=== READING PASSAGE ===

When the play opened, he continued, a forum was held at the theater once a week, and the audience was invited to stay and listen. ''We discussed the content of the play. Immediately, someone from the audience introduced himself as an ex-offender and validated what the play was saying and joined us on the stage. And we invited him to come back for subsequent Tuesdays, which he did with another friend who was an ex-con.''

The forums became a very popular part of the play once a week. Other ex-cons started introducing themselves from the audience, and Rothenberg began getting phone calls asking if the ex-cons could come and speak to different groups.

''For the next five or six months, I found myself going around with a group of ex-cons talking about prison and realized that there was an enormous credibility gap between the public's perception of crime and prison, and the people who'd been through it. And that the people who've been through it have a lot to offer in talking about motivation and perpetuation of crime and the whole criminal justice system.''

He says at the point when four or five ex-cons were involved, he offered his theater office as headquarters. ''We called ourselves the Fortune Society because that was from the title (of the play) we were playing, which is from a Shakespearean sonnet: 'When in disgrace with fortune and men's eyes, I, all alone, beweep my outcast state. . . .'

The Fortune Society then became an opportunity for men who had been in prison to speak about their prison experience. In 1967 there was little opportunity for that, Rothenberg points out. ''As a matter of fact, guys coming to us were in danger of violating their parole because they were in concert with other ex-offenders.''Four of the men appeared on the New York-based David Susskind Show. ''Afterward, we were inundated - not with the public wanting information, '' said Rothenberg, ''but with other ex-convicts wanting help, thinking that this group that appeared on television had the answers to all their problems.''

Fortune was 15 years old last month. Rothenberg's one-room theater office at Broadway and 46th Street has overflowed to two new locations, ending up in this labyrinth of rooms and carrels high above Manhattan's streets. The staff has grown to include 18 ex-cons, nine ''squares,'' and hundreds of volunteers. The Fortune News, originally a one-page mimeographed letter sent to 37 people, is now a 12-page printed newsletter sent to over 40,000 people in 50 states and 23 countries. Thirty-five ex-convicts form Fortune's speakers bureau for engagements around the country. Seventy percent of Fortune's funding is from private individuals, the rest comes from foundation grants, government agencies, and private corporations. Membership in the society numbers 30,000.

=== RECORDED DATA ===

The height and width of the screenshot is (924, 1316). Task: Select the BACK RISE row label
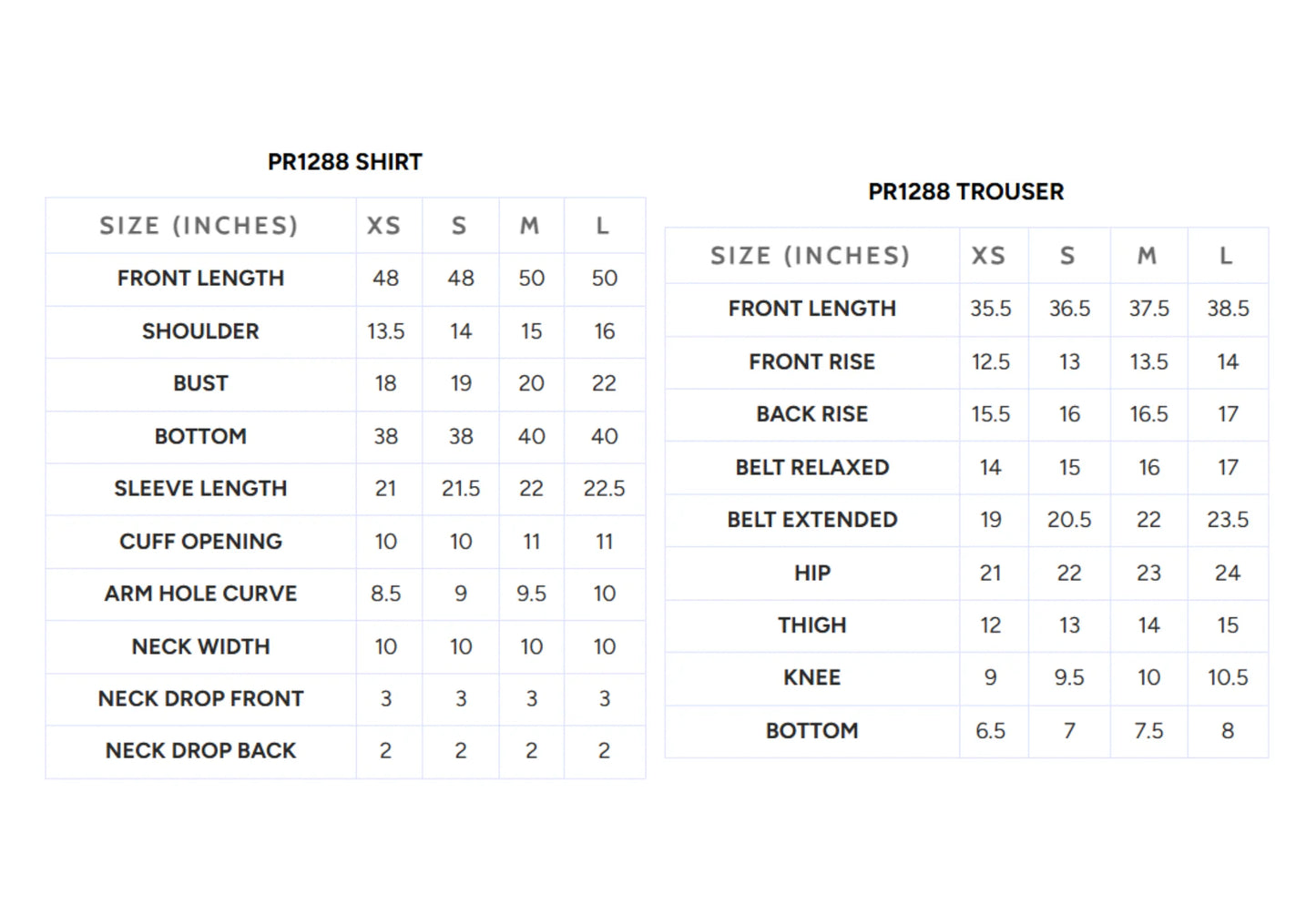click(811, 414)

===
=== RECORDED DATA ===

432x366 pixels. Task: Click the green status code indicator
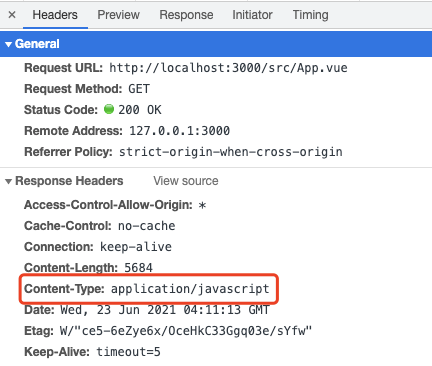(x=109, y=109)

===
=== RECORDED DATA ===

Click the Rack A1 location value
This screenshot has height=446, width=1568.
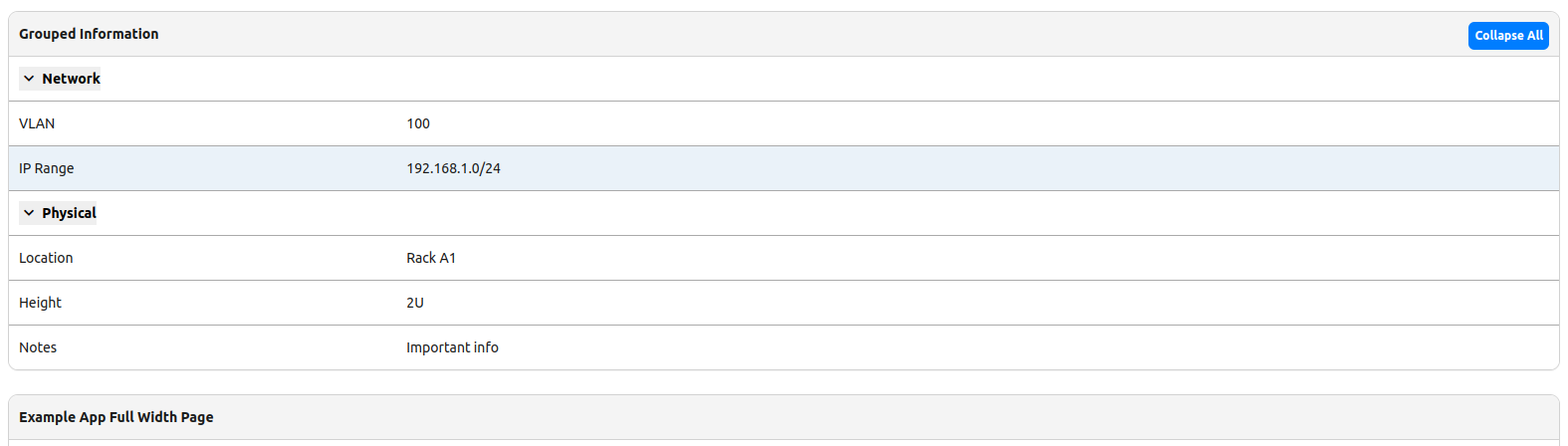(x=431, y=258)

===

> **WHAT TO PRODUCE**
Please reproduce the passage on the Fortune Society word for word, from "Fortune was 15" to "society numbers 30,000.".

> **FULL OUTPUT**
Fortune was 15 years old last month. Rothenberg's one-room theater office at Broadway and 46th Street has overflowed to two new locations, ending up in this labyrinth of rooms and carrels high above Manhattan's streets. The staff has grown to include 18 ex-cons, nine ''squares,'' and hundreds of volunteers. The Fortune News, originally a one-page mimeographed letter sent to 37 people, is now a 12-page printed newsletter sent to over 40,000 people in 50 states and 23 countries. Thirty-five ex-convicts form Fortune's speakers bureau for engagements around the country. Seventy percent of Fortune's funding is from private individuals, the rest comes from foundation grants, government agencies, and private corporations. Membership in the society numbers 30,000.